● PROBLEM TO SOLVE: Reproduce exactly the lines from the top of the records below through the line holding "This screenshot has height=506, width=758.".

● RECORDED DATA:
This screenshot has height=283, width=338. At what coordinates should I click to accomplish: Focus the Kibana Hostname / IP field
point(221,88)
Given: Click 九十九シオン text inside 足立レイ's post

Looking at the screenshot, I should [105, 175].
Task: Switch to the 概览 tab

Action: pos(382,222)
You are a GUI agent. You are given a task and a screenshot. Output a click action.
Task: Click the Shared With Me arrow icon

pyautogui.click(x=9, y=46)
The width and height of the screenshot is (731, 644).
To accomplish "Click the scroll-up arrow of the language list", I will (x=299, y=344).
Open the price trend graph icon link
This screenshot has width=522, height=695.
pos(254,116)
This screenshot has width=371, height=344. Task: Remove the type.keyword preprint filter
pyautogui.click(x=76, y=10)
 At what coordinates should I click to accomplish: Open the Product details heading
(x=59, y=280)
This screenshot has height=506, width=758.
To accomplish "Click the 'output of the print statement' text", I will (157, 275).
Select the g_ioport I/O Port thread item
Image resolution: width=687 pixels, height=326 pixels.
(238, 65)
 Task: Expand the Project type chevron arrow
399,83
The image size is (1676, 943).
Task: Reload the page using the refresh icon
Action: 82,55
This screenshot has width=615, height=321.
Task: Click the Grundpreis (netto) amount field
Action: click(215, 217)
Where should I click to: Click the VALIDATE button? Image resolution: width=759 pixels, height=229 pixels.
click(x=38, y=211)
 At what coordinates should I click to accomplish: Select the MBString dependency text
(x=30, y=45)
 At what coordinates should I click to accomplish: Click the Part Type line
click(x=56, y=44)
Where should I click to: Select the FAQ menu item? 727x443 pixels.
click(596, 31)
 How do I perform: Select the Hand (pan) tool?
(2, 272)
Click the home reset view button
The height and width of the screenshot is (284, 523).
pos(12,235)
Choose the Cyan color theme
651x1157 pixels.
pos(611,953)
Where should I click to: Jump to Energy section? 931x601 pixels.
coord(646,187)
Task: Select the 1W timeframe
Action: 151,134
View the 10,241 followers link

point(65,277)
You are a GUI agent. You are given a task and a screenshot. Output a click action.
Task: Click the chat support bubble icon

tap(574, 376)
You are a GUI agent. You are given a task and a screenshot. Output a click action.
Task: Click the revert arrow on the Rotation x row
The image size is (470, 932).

● SOLUTION TO THIS EXERCISE:
This screenshot has height=283, width=338. At what coordinates should I click to accomplish: Focus the Kibana Hostname / IP field
point(221,88)
Given: Click 九十九シオン text inside 足立レイ's post

Looking at the screenshot, I should [105, 175].
Task: Switch to the 概览 tab

Action: pos(382,222)
You are a GUI agent. You are given a task and a screenshot. Output a click action.
Task: Click the Shared With Me arrow icon

pyautogui.click(x=9, y=46)
The width and height of the screenshot is (731, 644).
To accomplish "Click the scroll-up arrow of the language list", I will (x=299, y=344).
Open the price trend graph icon link
This screenshot has width=522, height=695.
pos(254,116)
This screenshot has width=371, height=344. Task: Remove the type.keyword preprint filter
pyautogui.click(x=76, y=10)
 At what coordinates should I click to accomplish: Open the Product details heading
(x=59, y=280)
This screenshot has height=506, width=758.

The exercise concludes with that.